* Instructions
1: Write out the stretch of the Agent Sidecar page from "Add a short" through "across matched runs)", word for word.
2: Answer these questions from the Agent Sidecar page, one per line:
(a) Which command starts the daemon?
(b) What does the block decision do?
(c) How is a run cost calculated?

* Text for analysis

Introduction

A terminal sidecar for more reliable coding agents

Agent Sidecar sits beside Codex, Claude Code, or another coding agent. It receives hook events, evaluates the run, returns runtime decisions, and gives teams a replayable account of what happened.

Runbook memory

Repo map cache

Trajectory watchdogs

Tool-cost guardrails

Prompt shaping and compaction

Ensemble steering

Install

Install once, run from your terminal

terminal

python -m pip install agent-sidecar
agent-sidecar daemon start
agent-sidecar hook install --provider codex
agent-sidecar hook install --provider claude-code

The terminal process owns hook ingestion and decision responses. The dashboard is a replay and control surface, not the runtime authority.

How it works

Observe, optimize, evaluate, respond, measure

Observe

Hook events from Codex, Claude Code, or another agent are captured as a structured run timeline

Optimize

Vague prompts are rewritten into compact task contracts before the agent spends more steps

Evaluate

The sidecar checks monitor signals, tool-cost guardrails, repo map entries, and approved lessons

Respond

The agent receives one compact action: allow, warn, block, require validation, or inject concise context

Measure

Costs, tokens, decisions, lessons, and outcomes are saved for replay and baseline comparison

Architecture

Local sidecar, runtime decisions

runtime pipeline

Coding agent

Codex, Claude Code, or another agent emits hook events

Agent Sidecar

CLI adapter and local daemon evaluate the run

Runtime decision

warn, block, continue, inject context, or require validation

Sidecar internals

Evaluate before the agent continues

local daemon

Ingest

Normalize hook events and update run state

Remember

Retrieve file memory and approved lessons

Steer

Apply prompt optimization, monitor signals, and low-cost model ensemble guidance

Record

Store traces, decisions, cost signals, and outcomes

Dashboard

Replay UI and control plane

Daemon API

Reads and writes through the sidecar

Local data

Traces, policies, lessons, analytics

Decisions

The agent gets one explicit instruction back

allow

Let a healthy step continue without extra context

warn

Surface a risk while allowing the run to continue

block

Stop dangerous commands or known waste loops

require continuation

Prevent premature final answers when more work is needed

require validation

Ask the agent to run targeted checks before finalizing

inject context

Add a short approved lesson, repo-map hint, or task contract

Cost math

Savings are calculated from comparable runs

Each step records input tokens, output tokens, cache reads, cache writes, model id, and provider pricing. A run cost is the sum of step costs. Savings are reported against a matched unguarded baseline or an explicit A/B control arm.

sidecar_savings = baseline_run_cost - guarded_run_cost
total_cost_saved = sum(sidecar_savings across matched runs)

Reporting note

If there is no matched baseline, the dashboard labels the number as an estimate. If controlled arms exist, the report can show per-arm deltas for cost, tokens, validation rate, and successful completion.

* Record set
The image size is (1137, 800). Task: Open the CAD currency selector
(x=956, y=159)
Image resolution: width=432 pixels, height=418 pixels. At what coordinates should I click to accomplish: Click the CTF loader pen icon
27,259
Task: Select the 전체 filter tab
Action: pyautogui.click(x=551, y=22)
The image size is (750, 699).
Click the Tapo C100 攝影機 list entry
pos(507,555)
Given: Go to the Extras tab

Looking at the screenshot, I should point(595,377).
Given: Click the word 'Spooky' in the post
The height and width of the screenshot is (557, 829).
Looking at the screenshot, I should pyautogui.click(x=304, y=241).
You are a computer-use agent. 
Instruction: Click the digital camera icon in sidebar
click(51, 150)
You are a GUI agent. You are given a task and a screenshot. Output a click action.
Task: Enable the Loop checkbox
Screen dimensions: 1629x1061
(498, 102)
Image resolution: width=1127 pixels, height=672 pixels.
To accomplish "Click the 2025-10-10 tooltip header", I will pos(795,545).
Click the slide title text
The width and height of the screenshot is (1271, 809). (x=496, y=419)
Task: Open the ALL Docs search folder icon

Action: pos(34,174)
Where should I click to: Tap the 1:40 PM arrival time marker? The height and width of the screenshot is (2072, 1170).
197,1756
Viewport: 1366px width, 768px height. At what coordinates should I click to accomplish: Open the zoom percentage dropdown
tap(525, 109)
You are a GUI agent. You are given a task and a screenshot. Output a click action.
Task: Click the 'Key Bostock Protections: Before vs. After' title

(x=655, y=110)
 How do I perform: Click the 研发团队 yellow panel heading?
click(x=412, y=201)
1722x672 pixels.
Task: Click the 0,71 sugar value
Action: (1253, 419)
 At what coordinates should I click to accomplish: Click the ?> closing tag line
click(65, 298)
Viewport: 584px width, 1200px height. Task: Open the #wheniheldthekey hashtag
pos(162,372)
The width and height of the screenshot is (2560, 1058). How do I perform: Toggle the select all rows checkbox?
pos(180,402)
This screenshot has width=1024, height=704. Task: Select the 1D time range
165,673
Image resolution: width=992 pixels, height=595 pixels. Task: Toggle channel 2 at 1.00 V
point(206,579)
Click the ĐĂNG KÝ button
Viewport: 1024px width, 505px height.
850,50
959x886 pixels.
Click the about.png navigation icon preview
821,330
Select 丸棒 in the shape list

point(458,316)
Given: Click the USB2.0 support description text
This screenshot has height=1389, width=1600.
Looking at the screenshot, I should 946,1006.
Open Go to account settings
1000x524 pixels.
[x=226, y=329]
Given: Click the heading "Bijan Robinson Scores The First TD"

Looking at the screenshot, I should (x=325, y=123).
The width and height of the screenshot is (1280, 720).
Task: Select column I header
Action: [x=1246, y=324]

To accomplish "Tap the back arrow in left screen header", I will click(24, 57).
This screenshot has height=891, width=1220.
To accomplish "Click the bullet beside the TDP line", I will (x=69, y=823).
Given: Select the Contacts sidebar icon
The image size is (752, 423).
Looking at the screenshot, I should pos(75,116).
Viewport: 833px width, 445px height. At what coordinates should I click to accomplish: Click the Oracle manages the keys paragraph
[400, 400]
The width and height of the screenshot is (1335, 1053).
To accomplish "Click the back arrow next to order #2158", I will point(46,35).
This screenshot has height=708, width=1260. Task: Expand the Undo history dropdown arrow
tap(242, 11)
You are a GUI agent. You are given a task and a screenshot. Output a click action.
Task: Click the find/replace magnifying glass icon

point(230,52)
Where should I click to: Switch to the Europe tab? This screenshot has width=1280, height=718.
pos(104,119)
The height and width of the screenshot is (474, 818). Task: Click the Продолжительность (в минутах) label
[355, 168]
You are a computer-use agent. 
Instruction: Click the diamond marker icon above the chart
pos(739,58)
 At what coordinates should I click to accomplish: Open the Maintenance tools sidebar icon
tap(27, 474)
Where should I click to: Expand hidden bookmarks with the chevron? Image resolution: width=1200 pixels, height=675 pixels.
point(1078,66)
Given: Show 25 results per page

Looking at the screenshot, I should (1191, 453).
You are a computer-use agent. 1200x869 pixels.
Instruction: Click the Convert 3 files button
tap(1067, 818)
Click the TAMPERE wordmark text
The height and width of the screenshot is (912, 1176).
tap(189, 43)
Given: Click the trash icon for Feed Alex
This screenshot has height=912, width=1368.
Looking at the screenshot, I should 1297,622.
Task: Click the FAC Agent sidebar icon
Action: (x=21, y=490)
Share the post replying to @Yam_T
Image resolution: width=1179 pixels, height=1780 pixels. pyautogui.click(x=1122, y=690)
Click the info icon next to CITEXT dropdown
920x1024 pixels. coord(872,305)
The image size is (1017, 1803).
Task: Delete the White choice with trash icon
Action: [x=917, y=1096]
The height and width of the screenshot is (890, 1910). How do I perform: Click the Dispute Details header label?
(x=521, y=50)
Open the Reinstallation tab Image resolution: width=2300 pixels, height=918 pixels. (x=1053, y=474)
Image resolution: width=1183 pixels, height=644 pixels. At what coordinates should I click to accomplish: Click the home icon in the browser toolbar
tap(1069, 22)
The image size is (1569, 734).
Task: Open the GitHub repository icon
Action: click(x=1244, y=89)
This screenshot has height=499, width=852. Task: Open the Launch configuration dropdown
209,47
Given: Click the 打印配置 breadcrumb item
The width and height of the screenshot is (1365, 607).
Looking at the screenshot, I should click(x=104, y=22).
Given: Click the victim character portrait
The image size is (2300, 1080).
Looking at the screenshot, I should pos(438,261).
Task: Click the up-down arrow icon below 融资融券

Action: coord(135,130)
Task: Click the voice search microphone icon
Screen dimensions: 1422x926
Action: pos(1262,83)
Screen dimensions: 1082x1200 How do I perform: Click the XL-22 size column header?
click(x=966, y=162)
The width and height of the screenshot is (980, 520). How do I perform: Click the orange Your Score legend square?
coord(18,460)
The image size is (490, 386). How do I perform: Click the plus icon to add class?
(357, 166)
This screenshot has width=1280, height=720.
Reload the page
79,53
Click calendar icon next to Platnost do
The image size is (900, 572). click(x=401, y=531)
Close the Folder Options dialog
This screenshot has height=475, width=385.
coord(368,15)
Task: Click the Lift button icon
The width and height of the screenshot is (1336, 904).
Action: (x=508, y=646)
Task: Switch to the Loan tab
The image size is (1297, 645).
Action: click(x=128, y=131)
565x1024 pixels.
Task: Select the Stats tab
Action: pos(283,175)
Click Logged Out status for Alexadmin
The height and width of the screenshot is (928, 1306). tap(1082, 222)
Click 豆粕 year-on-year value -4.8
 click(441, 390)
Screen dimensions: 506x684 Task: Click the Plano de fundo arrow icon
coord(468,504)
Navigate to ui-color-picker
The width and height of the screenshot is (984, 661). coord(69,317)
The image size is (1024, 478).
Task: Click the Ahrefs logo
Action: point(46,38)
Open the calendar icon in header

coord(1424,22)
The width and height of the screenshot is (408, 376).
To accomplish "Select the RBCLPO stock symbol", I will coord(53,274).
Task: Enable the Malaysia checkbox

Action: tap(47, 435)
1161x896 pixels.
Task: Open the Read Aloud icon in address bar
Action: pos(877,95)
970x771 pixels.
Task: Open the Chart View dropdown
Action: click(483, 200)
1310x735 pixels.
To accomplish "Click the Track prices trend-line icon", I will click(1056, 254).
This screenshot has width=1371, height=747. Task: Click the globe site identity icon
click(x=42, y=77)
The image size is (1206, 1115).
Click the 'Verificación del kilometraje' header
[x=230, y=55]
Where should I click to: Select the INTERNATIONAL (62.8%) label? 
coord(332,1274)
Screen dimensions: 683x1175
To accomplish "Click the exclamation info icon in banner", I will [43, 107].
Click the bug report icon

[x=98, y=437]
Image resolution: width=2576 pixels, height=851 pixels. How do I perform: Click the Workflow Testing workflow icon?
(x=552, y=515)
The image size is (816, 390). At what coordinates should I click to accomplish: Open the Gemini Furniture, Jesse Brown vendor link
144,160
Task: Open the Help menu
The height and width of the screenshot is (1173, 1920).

* Solutions per task
1:
Add a short approved lesson, repo-map hint, or task contract

Cost math

Savings are calculated from comparable runs

Each step records input tokens, output tokens, cache reads, cache writes, model id, and provider pricing. A run cost is the sum of step costs. Savings are reported against a matched unguarded baseline or an explicit A/B control arm.

sidecar_savings = baseline_run_cost - guarded_run_cost
total_cost_saved = sum(sidecar_savings across matched runs)

2:
(a) agent-sidecar daemon start
(b) It stops dangerous commands or known waste loops.
(c) A run cost is the sum of step costs.